Saved entries

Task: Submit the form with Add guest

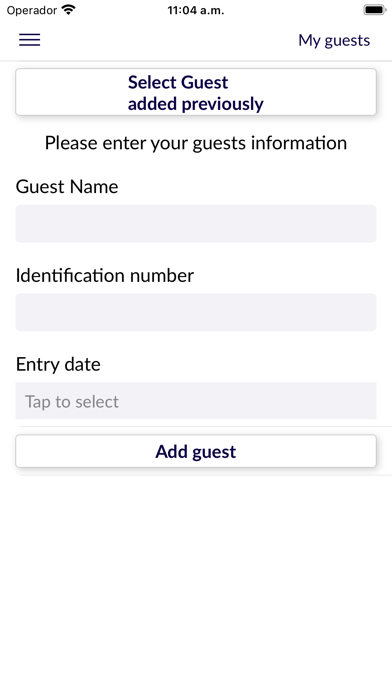Action: (x=196, y=451)
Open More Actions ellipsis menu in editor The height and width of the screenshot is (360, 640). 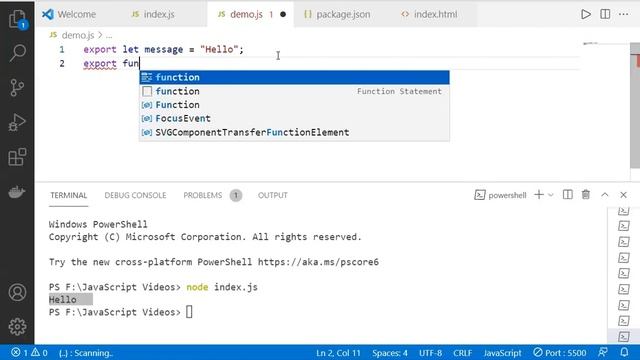pos(624,14)
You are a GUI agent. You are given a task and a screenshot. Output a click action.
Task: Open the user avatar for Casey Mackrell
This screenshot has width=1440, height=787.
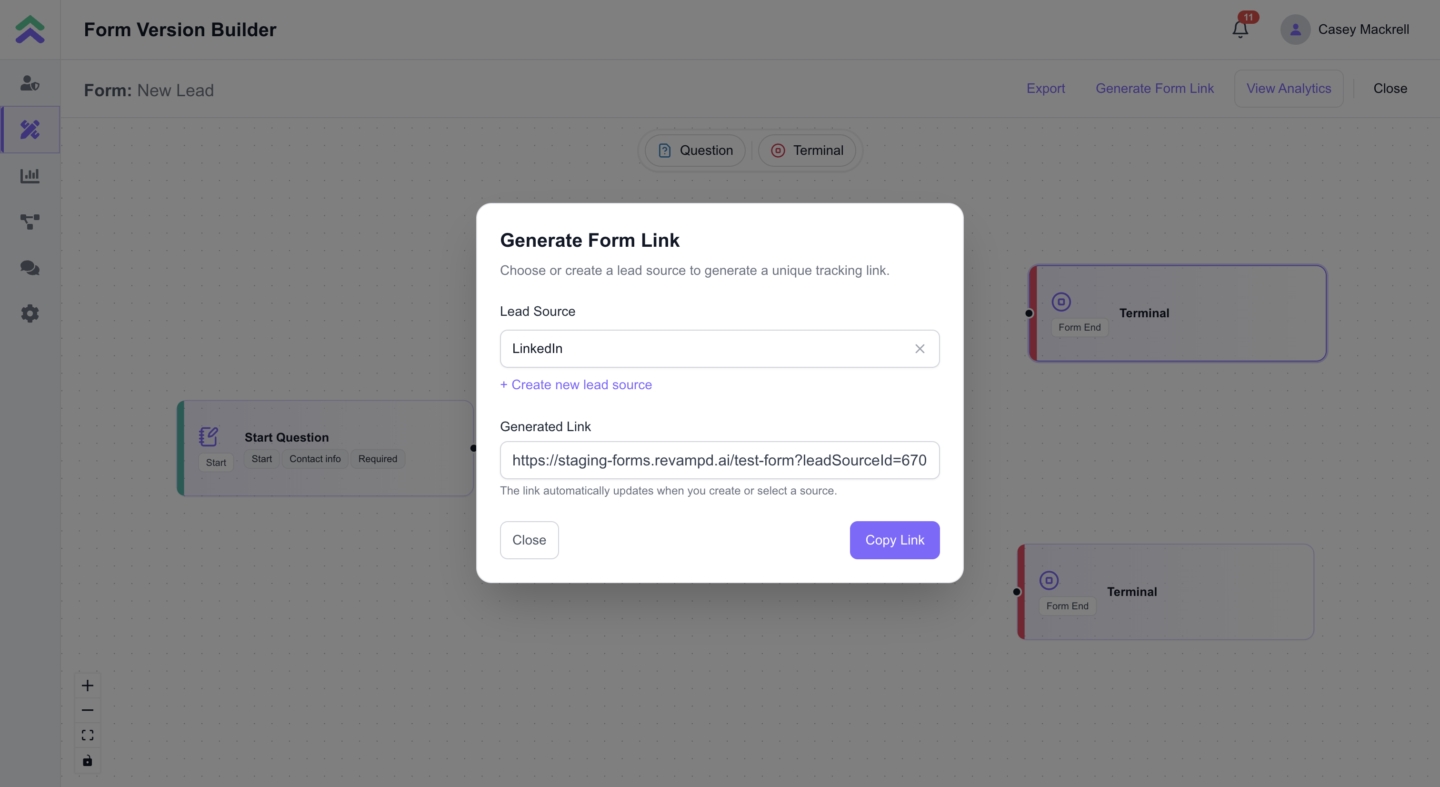[x=1295, y=30]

-- TASK STATEMENT --
Would you give again, exactly as written, the lines from the one containing "You are a GUI" through the end of the records, with no pictures and no other lines?

-- OUTPUT FOR THIS EXERCISE --
You are a GUI agent. You are given a task and a screenshot. Output a click action.
Task: Open the user avatar for Casey Mackrell
This screenshot has width=1440, height=787.
[x=1295, y=30]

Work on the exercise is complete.